Professor Spence confused epidemic growth and economic growth today in his Princeton Brunnemeyer talk, I thought, and absolutely failed in explaining his unusual “Doubling Days” graph, which was central to his presentation. I really still have no idea what he meant, and when the moderator asked him, he himself couldn’t explain it.
He had five stages of the effects of the epidemic on growth, which also seemed confused to me. Here’s my redo:
1. Epidemic grows speedily. It has few direct effects until the public realizes, or the government.
2. People get scared and start responding. The citizenry stop going to restaurants. The government imposes travel restrictions. The citizenry gets worried about a recession adn stops spending and businesses stop investing. The economy has a sharp downturn.
3. In some countries, the government imposes very strong measures— lockdowns– that are extremely costly,and the economy collapses. (not South Korea, not Taiwan, not Sweden).
4. The epidemic spreads. People take voluntary extreme cautionary measures— universities go to online classes and send studetns home, offices go online, small busienss owners decide to shut downa and take a long vacation. This hurts the economy a lot, regardless of government lcokdown. This is what happened in Sweden.

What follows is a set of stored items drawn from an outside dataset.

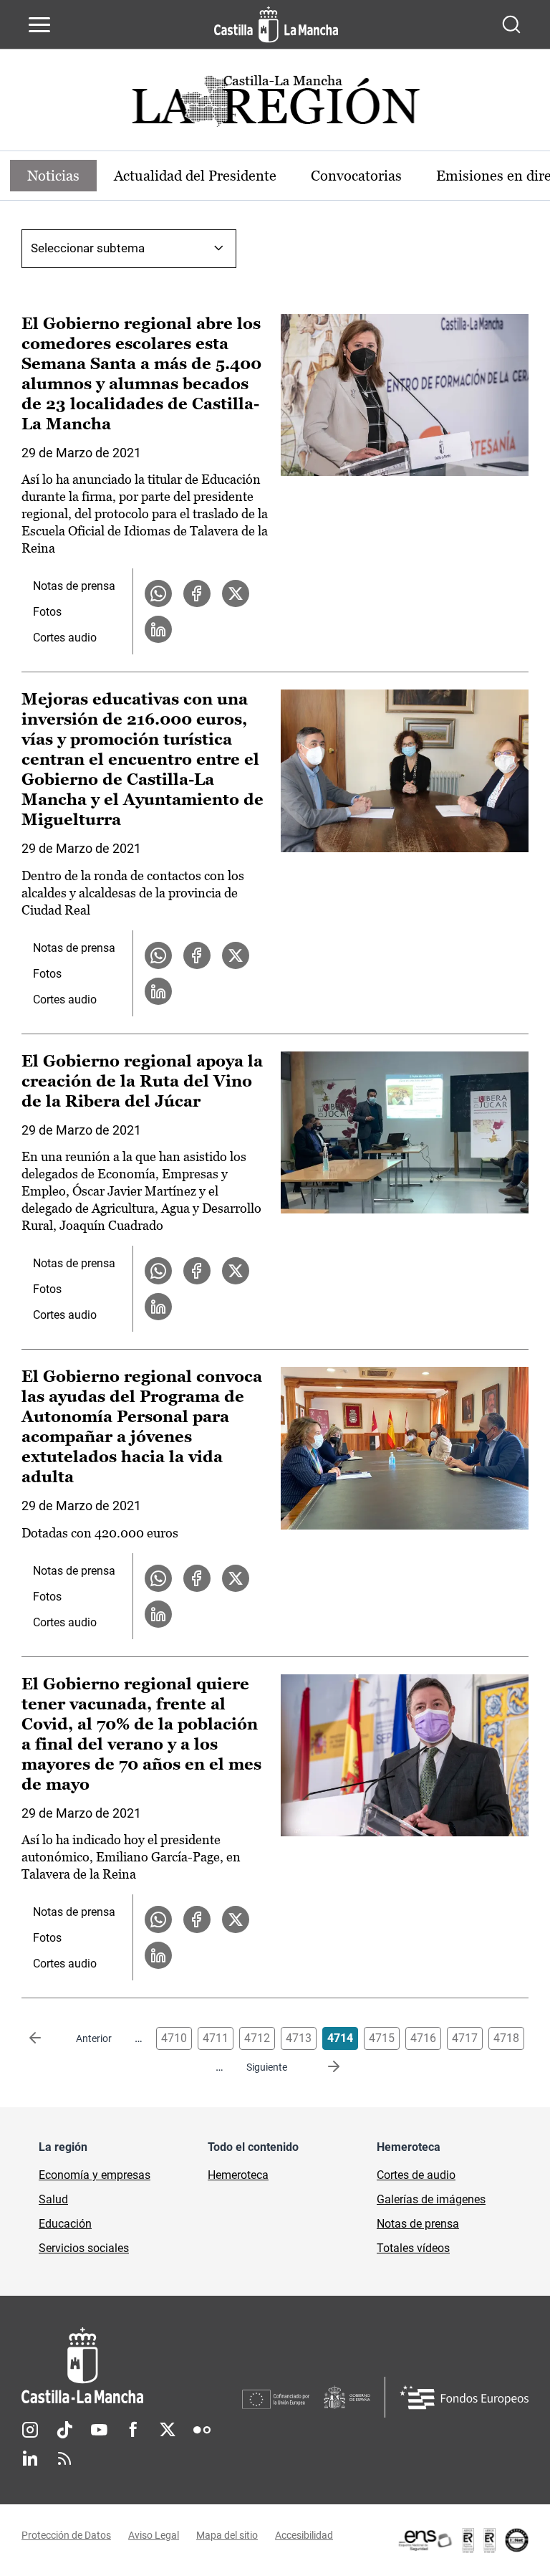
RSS (64, 2458)
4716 (423, 2038)
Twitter (167, 2429)
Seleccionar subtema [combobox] (88, 248)
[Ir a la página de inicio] (276, 24)
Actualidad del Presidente (195, 175)
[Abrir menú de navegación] (39, 24)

5. Recession hits because of (3) and (4). We are just starting to get there, I think. Even if the epidemic suddenly ended, the recession would still occur. Many businesses have died of covid19 and it takes a couple of year for those resources to be reallocated in some new business. Bankruptcy proceedings are still going on in the courts.
6. Longterm effects of government policy hit— inflation or high taxes from the earlier high spending, people permanently leaving the labor force and staying on government welfare payments, etc.
It is important to note that the direct effect– people getting sick and dying— is small, in direct material terms. When old people die, that actually helps GDP per capita considerably.